Una dovuta precisazione prima di presentare la ricerca.
I popoli di lingua indoiranica usavano chiamarsi Ari, l’uso del termine arisch fu esteso, da parte dei teorici del nazismo, a indicare il tipo etnico biondo nordeuropeo concepito come continuazione diretta dell’antica popolazione ariana «nobile, eletta». Si trattò di un falso storico di gravità inestimabile, basato su almeno due errori: identificazione di lingua con razza e mito della razza e della lingua pura. Con questo articolo, dunque, desidero frenare , a priori, qualsiasi slancio di tipo nazionalista che potrebbe generarsi con l’uso dei termini Ari e ariano.
La ricostruzione di oggetti secondo i dati archeologici è uno dei campi più importanti della scienza storica moderna, l’archeologia cosiddetta sperimentale è ormai una branca attiva della classica ricerca archeologica. Ricostruendo manufatti del passato sulla base di dati indiretti, i ricercatori sono in grado di comprendere meglio la tecnologia e la vita quotidiana dei propri antenati.
I ricercatori della South Ural State University hanno ricostruito l’arco di quattromila anni fa in un esperimento unico. Alla base della ricostruzione si pongono delle parti di corno animale rinvenute in tre complessi funerari del popolo Sintashta, un’antica tribù indoiraniana che popolava gli Urali meridionali a cavallo tra il III e il II millennio a.C., a cui si può datare il famoso sito di Arkaim, situato nelle steppe degli Urali meridionali.
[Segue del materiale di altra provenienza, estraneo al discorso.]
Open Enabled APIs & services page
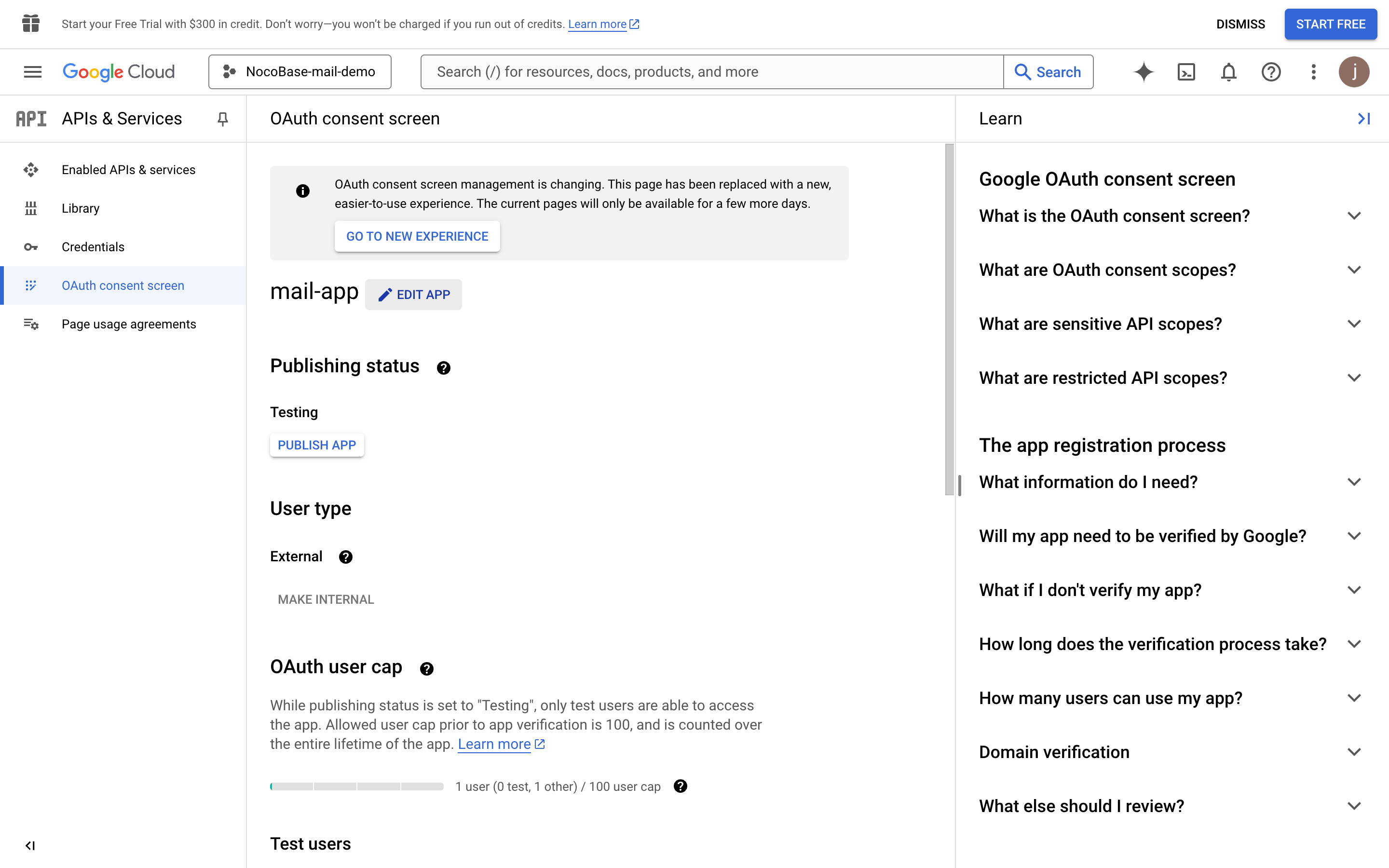 click(x=129, y=170)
La capacità di penetrazione di questo tipo di arco era così alta che poteva perforare persino l’armatura di bronzo: era sicuramente un’arma d’élite di un guerriero del celebra carro da guerra ma poteva anche essere usato dagli aristocratici cacciatori di grandi prede. Secondo gli esperti, la forma asimmetrica dell’arco, compensata dall’equilibrio delle parti realizzate con il corno, potrebbe aver conferito all’arma una speciale ergonomia da combattimento, consentendogli di essere usato agevolmente anche su un veicolo da guerra.
Secondo Ivan Semyan, responsabile del Laboratorio di archeologia sperimentale della SUSU, l’arco Sintashta è un arco lungo composto con una serie di parti speciali per migliorare la meccanica ed espandere la funzionalità. Test e simulazioni hanno mostrato che il tiro efficace di grandi frecce Sintashta richiedeva una tensione dell’arco di oltre 28 chilogrammi, contro i soli 25 chilogrammi di un moderno arco olimpico da uomo. Il risultato del nostro esperimento è stato un arco lungo 187 cm con 29,03 kg di tensione che può essere utilizzato per il tiro al bersaglio a una distanza di circa 80 metri.
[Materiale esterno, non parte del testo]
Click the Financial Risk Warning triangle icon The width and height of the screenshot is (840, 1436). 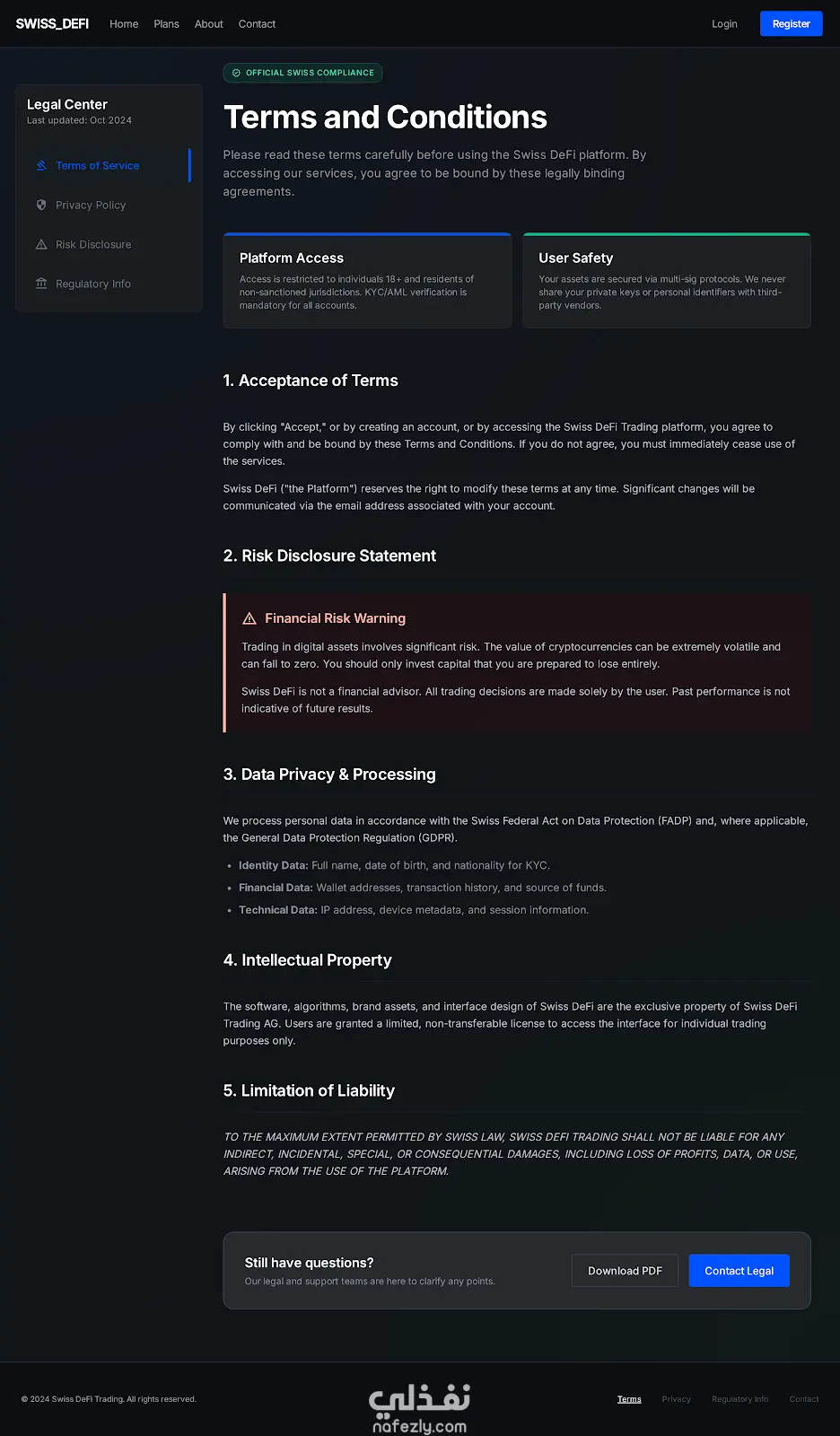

Secondo gli archeologi, questi archi composti sono le armi a distanza più potenti e precise dell’antichità. La ricostruzione di questa tecnologia ci consente di affermare che erano difficili da produrre e richiedevano una specializzazione del lavoro. Le parti in legno e corno dell’arco sono state probabilmente create da diversi artigiani.
Gli elementi originali dell’arco trovati dagli archeologi mostrano un’elevata qualità di molatura e lucidatura che richiedono molte ore di perforazione, taglio e rettifica con strumenti in bronzo e non solo. Inoltre, la creazione di un set completo di frecce, ad esempio, richiedeva almeno tre specialisti: un modellatore, uno spaccapietre e un intagliatore di ossi.
Semyan osserva che è stato estremamente importante aderire rigorosamente a tre principi: utilizzare materiali autentici, tecnologie autentiche e non superare il livello del pensiero tecnico degli antichi artigiani. Pertanto, sono stati utilizzati solo quattro materiali: legno, corno, colla d’ossi animale e tendini. In totale, sono state testate quattro versioni dellarco degli Ari e i risultati hanno dimostrato l’alta qualità dell’arco creato dagli specialisti SUSU. Durante le prove, l’arco ha mostrato un’elevata potenza meccanica con ripetibilità stabile (oltre 300 colpi), oltre alla completa assenza di vibrazioni distruttive.
Il dettaglio più curioso trovato durante gli scavi era un ipotetico alloggiamento per la freccia costituito da due lamelle: il team di esperti ha ritenuto che quello inferiore fosse utilizzato quando si lanciava a una distanza inferiore a 20 metri, l’alloggiamento superiore veniva utilizzata quando si miravano su bersagli a una distanza maggiore, con il sollevamento della freccia durante la mira.